Listed entries start

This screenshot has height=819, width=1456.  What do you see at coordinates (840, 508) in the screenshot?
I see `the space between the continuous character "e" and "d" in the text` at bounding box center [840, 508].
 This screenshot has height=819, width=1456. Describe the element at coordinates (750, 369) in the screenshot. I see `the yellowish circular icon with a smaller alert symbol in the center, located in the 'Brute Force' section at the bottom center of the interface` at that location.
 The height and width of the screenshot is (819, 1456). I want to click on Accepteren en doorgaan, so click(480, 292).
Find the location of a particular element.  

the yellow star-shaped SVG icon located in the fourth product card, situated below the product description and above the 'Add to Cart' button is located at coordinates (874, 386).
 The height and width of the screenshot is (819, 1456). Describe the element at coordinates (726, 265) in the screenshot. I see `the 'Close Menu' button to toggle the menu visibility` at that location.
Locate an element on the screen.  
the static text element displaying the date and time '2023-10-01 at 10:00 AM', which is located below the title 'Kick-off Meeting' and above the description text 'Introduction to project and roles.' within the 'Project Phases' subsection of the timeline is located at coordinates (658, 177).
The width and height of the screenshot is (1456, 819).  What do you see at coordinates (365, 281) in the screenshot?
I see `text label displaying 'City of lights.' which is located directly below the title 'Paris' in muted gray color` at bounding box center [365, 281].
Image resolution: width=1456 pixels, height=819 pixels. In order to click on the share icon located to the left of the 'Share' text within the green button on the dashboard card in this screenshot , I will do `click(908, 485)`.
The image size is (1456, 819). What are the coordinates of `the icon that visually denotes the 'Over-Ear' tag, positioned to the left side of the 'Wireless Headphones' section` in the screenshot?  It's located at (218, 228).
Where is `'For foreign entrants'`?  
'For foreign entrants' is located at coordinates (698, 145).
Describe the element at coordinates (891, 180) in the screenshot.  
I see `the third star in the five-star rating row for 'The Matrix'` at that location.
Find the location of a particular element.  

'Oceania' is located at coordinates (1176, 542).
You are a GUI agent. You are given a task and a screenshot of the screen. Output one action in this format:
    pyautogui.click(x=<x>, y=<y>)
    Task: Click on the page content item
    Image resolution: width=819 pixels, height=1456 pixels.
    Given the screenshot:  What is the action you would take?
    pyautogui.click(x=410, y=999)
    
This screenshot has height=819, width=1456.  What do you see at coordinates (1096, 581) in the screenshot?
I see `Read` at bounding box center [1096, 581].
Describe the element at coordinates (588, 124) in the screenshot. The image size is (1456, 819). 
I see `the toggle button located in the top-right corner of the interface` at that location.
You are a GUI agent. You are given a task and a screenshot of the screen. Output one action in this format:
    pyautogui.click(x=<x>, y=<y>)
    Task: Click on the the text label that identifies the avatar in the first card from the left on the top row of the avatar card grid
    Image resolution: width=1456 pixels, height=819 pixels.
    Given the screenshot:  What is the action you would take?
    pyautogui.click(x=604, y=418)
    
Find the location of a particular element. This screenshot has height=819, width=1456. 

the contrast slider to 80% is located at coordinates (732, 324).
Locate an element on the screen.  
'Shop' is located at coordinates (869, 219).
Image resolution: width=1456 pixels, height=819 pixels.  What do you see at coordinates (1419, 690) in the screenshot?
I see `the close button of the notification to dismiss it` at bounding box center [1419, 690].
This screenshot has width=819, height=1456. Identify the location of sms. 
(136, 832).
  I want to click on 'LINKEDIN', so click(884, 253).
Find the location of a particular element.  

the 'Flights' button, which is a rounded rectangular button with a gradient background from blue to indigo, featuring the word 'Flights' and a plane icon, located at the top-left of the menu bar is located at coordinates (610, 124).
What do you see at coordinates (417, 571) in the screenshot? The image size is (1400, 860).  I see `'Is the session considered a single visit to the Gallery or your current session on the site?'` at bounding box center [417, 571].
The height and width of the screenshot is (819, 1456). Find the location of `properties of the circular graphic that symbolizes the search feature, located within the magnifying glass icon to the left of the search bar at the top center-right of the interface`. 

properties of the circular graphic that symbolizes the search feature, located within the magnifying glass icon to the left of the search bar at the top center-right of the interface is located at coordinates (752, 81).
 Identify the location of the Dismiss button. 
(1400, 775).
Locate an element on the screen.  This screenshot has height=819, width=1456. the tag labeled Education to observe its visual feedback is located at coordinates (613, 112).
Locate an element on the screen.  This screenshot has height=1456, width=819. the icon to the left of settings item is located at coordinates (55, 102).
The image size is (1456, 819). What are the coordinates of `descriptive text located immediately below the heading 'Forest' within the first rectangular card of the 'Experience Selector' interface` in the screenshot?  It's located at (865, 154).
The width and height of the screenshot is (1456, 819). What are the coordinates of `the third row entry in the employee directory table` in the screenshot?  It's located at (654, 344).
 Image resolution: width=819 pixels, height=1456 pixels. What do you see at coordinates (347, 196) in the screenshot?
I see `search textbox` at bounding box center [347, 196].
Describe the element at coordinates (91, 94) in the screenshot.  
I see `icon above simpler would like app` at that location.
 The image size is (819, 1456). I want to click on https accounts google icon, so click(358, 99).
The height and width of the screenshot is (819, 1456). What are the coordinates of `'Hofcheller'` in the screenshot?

Listed entries end

__Set task__. Convert the records into a JSON list of strings, with each line as its own string and blank lines omitted.

__Result of the exercise__.
[
  "This screenshot has height=819, width=1456.  What do you see at coordinates (840, 508) in the screenshot?",
  "I see `the space between the continuous character \"e\" and \"d\" in the text` at bounding box center [840, 508].",
  " This screenshot has height=819, width=1456. Describe the element at coordinates (750, 369) in the screenshot. I see `the yellowish circular icon with a smaller alert symbol in the center, located in the 'Brute Force' section at the bottom center of the interface` at that location.",
  " The height and width of the screenshot is (819, 1456). I want to click on Accepteren en doorgaan, so click(480, 292).",
  "Find the location of a particular element.  ",
  "the yellow star-shaped SVG icon located in the fourth product card, situated below the product description and above the 'Add to Cart' button is located at coordinates (874, 386).",
  " The height and width of the screenshot is (819, 1456). Describe the element at coordinates (726, 265) in the screenshot. I see `the 'Close Menu' button to toggle the menu visibility` at that location.",
  "Locate an element on the screen.  ",
  "the static text element displaying the date and time '2023-10-01 at 10:00 AM', which is located below the title 'Kick-off Meeting' and above the description text 'Introduction to project and roles.' within the 'Project Phases' subsection of the timeline is located at coordinates (658, 177).",
  "The width and height of the screenshot is (1456, 819).  What do you see at coordinates (365, 281) in the screenshot?",
  "I see `text label displaying 'City of lights.' which is located directly below the title 'Paris' in muted gray color` at bounding box center [365, 281].",
  "Image resolution: width=1456 pixels, height=819 pixels. In order to click on the share icon located to the left of the 'Share' text within the green button on the dashboard card in this screenshot , I will do `click(908, 485)`.",
  "The image size is (1456, 819). What are the coordinates of `the icon that visually denotes the 'Over-Ear' tag, positioned to the left side of the 'Wireless Headphones' section` in the screenshot?  It's located at (218, 228).",
  "Where is `'For foreign entrants'`?  ",
  "'For foreign entrants' is located at coordinates (698, 145).",
  "Describe the element at coordinates (891, 180) in the screenshot.  ",
  "I see `the third star in the five-star rating row for 'The Matrix'` at that location.",
  "Find the location of a particular element.  ",
  "'Oceania' is located at coordinates (1176, 542).",
  "You are a GUI agent. You are given a task and a screenshot of the screen. Output one action in this format:",
  "    pyautogui.click(x=<x>, y=<y>)",
  "    Task: Click on the page content item",
  "    Image resolution: width=819 pixels, height=1456 pixels.",
  "    Given the screenshot:  What is the action you would take?",
  "    pyautogui.click(x=410, y=999)",
  "This screenshot has height=819, width=1456.  What do you see at coordinates (1096, 581) in the screenshot?",
  "I see `Read` at bounding box center [1096, 581].",
  "Describe the element at coordinates (588, 124) in the screenshot. The image size is (1456, 819). ",
  "I see `the toggle button located in the top-right corner of the interface` at that location.",
  "You are a GUI agent. You are given a task and a screenshot of the screen. Output one action in this format:",
  "    pyautogui.click(x=<x>, y=<y>)",
  "    Task: Click on the the text label that identifies the avatar in the first card from the left on the top row of the avatar card grid",
  "    Image resolution: width=1456 pixels, height=819 pixels.",
  "    Given the screenshot:  What is the action you would take?",
  "    pyautogui.click(x=604, y=418)",
  "Find the location of a particular element. This screenshot has height=819, width=1456. ",
  "the contrast slider to 80% is located at coordinates (732, 324).",
  "Locate an element on the screen.  ",
  "'Shop' is located at coordinates (869, 219).",
  "Image resolution: width=1456 pixels, height=819 pixels.  What do you see at coordinates (1419, 690) in the screenshot?",
  "I see `the close button of the notification to dismiss it` at bounding box center [1419, 690].",
  "This screenshot has width=819, height=1456. Identify the location of sms. ",
  "(136, 832).",
  "  I want to click on 'LINKEDIN', so click(884, 253).",
  "Find the location of a particular element.  ",
  "the 'Flights' button, which is a rounded rectangular button with a gradient background from blue to indigo, featuring the word 'Flights' and a plane icon, located at the top-left of the menu bar is located at coordinates (610, 124).",
  "What do you see at coordinates (417, 571) in the screenshot? The image size is (1400, 860).  I see `'Is the session considered a single visit to the Gallery or your current session on the site?'` at bounding box center [417, 571].",
  "The height and width of the screenshot is (819, 1456). Find the location of `properties of the circular graphic that symbolizes the search feature, located within the magnifying glass icon to the left of the search bar at the top center-right of the interface`. ",
  "properties of the circular graphic that symbolizes the search feature, located within the magnifying glass icon to the left of the search bar at the top center-right of the interface is located at coordinates (752, 81).",
  " Identify the location of the Dismiss button. ",
  "(1400, 775).",
  "Locate an element on the screen.  This screenshot has height=819, width=1456. the tag labeled Education to observe its visual feedback is located at coordinates (613, 112).",
  "Locate an element on the screen.  This screenshot has height=1456, width=819. the icon to the left of settings item is located at coordinates (55, 102).",
  "The image size is (1456, 819). What are the coordinates of `descriptive text located immediately below the heading 'Forest' within the first rectangular card of the 'Experience Selector' interface` in the screenshot?  It's located at (865, 154).",
  "The width and height of the screenshot is (1456, 819). What are the coordinates of `the third row entry in the employee directory table` in the screenshot?  It's located at (654, 344).",
  " Image resolution: width=819 pixels, height=1456 pixels. What do you see at coordinates (347, 196) in the screenshot?",
  "I see `search textbox` at bounding box center [347, 196].",
  "Describe the element at coordinates (91, 94) in the screenshot.  ",
  "I see `icon above simpler would like app` at that location.",
  " The image size is (819, 1456). I want to click on https accounts google icon, so click(358, 99).",
  "The height and width of the screenshot is (819, 1456). What are the coordinates of `'Hofcheller'` in the screenshot?"
]